» The task:
Reproduce exactly the lines of the material beneath, from the line that contains "Viewport: 1921px width, 994px" to the line that contains "Given: Click the left blue Essentials box", both included, and no other lines.

» Dataset excerpts:
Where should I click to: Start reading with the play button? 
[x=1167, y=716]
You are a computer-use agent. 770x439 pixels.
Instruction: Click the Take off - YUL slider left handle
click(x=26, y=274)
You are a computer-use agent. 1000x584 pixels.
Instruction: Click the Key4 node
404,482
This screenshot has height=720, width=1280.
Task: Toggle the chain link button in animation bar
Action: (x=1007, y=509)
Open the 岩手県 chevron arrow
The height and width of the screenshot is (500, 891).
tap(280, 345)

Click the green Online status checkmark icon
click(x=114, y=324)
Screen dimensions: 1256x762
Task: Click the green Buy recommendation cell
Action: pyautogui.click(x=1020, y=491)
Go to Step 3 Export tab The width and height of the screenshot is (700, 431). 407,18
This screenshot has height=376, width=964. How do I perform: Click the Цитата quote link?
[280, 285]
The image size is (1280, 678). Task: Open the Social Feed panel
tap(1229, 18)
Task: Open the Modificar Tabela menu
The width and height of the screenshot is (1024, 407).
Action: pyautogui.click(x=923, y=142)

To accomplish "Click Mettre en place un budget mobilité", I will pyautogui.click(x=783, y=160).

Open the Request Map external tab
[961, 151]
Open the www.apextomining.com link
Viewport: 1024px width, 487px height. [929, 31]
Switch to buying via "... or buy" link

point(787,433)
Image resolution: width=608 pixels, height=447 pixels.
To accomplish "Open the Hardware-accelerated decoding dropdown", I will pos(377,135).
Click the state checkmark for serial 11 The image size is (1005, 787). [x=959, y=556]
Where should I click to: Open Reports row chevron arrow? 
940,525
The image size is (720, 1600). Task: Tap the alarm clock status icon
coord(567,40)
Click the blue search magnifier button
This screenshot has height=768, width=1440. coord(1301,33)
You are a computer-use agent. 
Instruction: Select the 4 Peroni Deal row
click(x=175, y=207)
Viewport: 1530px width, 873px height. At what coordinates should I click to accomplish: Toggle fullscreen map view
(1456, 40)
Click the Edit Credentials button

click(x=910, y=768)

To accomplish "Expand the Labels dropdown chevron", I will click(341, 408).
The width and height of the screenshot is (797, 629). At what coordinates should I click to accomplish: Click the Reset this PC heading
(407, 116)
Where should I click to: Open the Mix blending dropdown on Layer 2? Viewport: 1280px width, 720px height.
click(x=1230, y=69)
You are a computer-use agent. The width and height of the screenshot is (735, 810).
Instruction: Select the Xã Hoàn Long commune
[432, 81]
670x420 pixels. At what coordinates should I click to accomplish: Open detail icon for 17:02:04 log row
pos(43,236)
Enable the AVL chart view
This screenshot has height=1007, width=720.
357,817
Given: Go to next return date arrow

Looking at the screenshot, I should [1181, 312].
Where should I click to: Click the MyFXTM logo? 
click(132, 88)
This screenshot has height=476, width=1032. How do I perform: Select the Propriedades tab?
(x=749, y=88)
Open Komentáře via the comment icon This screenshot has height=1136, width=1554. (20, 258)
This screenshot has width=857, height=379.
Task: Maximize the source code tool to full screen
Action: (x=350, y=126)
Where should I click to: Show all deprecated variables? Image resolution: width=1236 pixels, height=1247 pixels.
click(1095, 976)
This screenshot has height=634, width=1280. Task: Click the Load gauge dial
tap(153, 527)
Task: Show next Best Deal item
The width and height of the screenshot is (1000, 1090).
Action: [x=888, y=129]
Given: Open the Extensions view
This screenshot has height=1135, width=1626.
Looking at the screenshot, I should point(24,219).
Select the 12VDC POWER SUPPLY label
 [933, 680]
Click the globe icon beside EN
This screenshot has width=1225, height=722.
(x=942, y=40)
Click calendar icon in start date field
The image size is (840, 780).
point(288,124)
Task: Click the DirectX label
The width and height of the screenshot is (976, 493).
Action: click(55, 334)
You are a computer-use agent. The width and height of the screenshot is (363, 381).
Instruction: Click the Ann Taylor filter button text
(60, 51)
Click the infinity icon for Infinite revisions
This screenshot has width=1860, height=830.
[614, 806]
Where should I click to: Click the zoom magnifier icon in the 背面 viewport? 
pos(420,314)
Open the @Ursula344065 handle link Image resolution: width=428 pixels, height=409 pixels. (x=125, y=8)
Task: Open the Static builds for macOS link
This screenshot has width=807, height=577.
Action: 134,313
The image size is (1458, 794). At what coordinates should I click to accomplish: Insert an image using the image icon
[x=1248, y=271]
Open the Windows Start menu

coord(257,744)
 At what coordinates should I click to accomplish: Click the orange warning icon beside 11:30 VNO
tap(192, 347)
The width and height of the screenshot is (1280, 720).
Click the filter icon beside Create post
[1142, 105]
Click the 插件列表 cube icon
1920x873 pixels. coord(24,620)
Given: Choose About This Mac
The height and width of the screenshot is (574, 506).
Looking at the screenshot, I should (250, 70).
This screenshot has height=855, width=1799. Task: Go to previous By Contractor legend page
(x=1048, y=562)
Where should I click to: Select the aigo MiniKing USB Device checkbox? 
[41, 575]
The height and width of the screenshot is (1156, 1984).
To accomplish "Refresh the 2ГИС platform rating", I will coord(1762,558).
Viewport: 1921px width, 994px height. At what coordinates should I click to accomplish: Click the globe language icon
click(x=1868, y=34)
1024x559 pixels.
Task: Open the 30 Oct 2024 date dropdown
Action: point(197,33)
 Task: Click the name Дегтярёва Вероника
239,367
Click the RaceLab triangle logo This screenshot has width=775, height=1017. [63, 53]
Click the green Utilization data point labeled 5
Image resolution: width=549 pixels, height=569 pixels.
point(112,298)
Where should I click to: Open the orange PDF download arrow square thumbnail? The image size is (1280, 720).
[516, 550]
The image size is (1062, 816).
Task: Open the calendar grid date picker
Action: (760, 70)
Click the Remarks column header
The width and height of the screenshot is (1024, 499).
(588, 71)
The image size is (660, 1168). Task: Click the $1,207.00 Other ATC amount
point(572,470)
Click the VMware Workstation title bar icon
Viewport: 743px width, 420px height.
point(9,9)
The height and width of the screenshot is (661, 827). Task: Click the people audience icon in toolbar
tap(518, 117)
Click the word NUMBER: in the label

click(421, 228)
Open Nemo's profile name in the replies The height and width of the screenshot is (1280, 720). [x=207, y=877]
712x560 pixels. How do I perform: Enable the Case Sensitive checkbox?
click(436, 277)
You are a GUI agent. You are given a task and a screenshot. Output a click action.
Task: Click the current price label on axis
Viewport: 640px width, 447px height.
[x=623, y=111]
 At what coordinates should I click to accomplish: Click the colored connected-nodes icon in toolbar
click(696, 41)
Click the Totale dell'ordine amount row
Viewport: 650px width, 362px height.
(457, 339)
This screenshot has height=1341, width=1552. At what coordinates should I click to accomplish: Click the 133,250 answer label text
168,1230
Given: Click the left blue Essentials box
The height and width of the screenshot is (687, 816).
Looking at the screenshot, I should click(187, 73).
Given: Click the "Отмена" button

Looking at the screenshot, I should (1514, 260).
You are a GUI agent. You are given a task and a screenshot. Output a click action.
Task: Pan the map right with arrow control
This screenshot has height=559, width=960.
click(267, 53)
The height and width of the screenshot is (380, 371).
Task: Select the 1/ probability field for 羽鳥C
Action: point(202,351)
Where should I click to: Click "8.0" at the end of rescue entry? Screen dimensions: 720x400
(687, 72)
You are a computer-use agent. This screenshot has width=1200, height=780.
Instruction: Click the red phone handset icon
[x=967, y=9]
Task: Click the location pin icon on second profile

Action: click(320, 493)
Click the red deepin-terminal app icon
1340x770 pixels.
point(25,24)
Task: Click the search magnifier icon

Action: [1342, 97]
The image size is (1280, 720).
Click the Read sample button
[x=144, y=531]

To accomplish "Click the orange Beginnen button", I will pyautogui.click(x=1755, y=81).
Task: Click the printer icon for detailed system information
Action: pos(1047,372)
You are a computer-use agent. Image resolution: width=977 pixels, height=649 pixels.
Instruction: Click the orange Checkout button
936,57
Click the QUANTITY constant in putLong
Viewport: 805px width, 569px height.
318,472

» Answer below:
Viewport: 1921px width, 994px height. At what coordinates should I click to accomplish: Click the globe language icon
click(x=1868, y=34)
1024x559 pixels.
Task: Open the 30 Oct 2024 date dropdown
Action: point(197,33)
 Task: Click the name Дегтярёва Вероника
239,367
Click the RaceLab triangle logo This screenshot has width=775, height=1017. [63, 53]
Click the green Utilization data point labeled 5
Image resolution: width=549 pixels, height=569 pixels.
point(112,298)
Where should I click to: Open the orange PDF download arrow square thumbnail? The image size is (1280, 720).
[516, 550]
The image size is (1062, 816).
Task: Open the calendar grid date picker
Action: (760, 70)
Click the Remarks column header
The width and height of the screenshot is (1024, 499).
(588, 71)
The image size is (660, 1168). Task: Click the $1,207.00 Other ATC amount
point(572,470)
Click the VMware Workstation title bar icon
Viewport: 743px width, 420px height.
point(9,9)
The height and width of the screenshot is (661, 827). Task: Click the people audience icon in toolbar
tap(518, 117)
Click the word NUMBER: in the label

click(421, 228)
Open Nemo's profile name in the replies The height and width of the screenshot is (1280, 720). [x=207, y=877]
712x560 pixels. How do I perform: Enable the Case Sensitive checkbox?
click(436, 277)
You are a GUI agent. You are given a task and a screenshot. Output a click action.
Task: Click the current price label on axis
Viewport: 640px width, 447px height.
[x=623, y=111]
 At what coordinates should I click to accomplish: Click the colored connected-nodes icon in toolbar
click(696, 41)
Click the Totale dell'ordine amount row
Viewport: 650px width, 362px height.
(457, 339)
This screenshot has height=1341, width=1552. At what coordinates should I click to accomplish: Click the 133,250 answer label text
168,1230
Given: Click the left blue Essentials box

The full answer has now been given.